# WHAT YOU NEED TO DO:
Copy everything in the records below from the line containing "Where should I click to: Open" down to the end of the records, both ends included, with no change at all.

# Records from a data collection:
◆ ◆ ◆ ◆
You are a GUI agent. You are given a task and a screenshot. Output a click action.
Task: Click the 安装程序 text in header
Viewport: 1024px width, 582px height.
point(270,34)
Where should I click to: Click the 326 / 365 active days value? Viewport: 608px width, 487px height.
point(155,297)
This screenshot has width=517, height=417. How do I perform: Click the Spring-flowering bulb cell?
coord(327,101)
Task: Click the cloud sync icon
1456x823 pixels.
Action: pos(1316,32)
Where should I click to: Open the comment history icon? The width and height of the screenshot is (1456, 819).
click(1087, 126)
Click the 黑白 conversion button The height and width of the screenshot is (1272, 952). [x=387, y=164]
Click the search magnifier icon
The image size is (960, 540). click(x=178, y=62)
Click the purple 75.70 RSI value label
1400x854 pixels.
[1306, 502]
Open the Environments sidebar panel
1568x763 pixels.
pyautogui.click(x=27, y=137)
◆ ◆ ◆ ◆
# TASK OUTPUT:
Where should I click to: Open the comment history icon? The width and height of the screenshot is (1456, 819).
click(1087, 126)
Click the 黑白 conversion button The height and width of the screenshot is (1272, 952). [x=387, y=164]
Click the search magnifier icon
The image size is (960, 540). click(x=178, y=62)
Click the purple 75.70 RSI value label
1400x854 pixels.
[1306, 502]
Open the Environments sidebar panel
1568x763 pixels.
pyautogui.click(x=27, y=137)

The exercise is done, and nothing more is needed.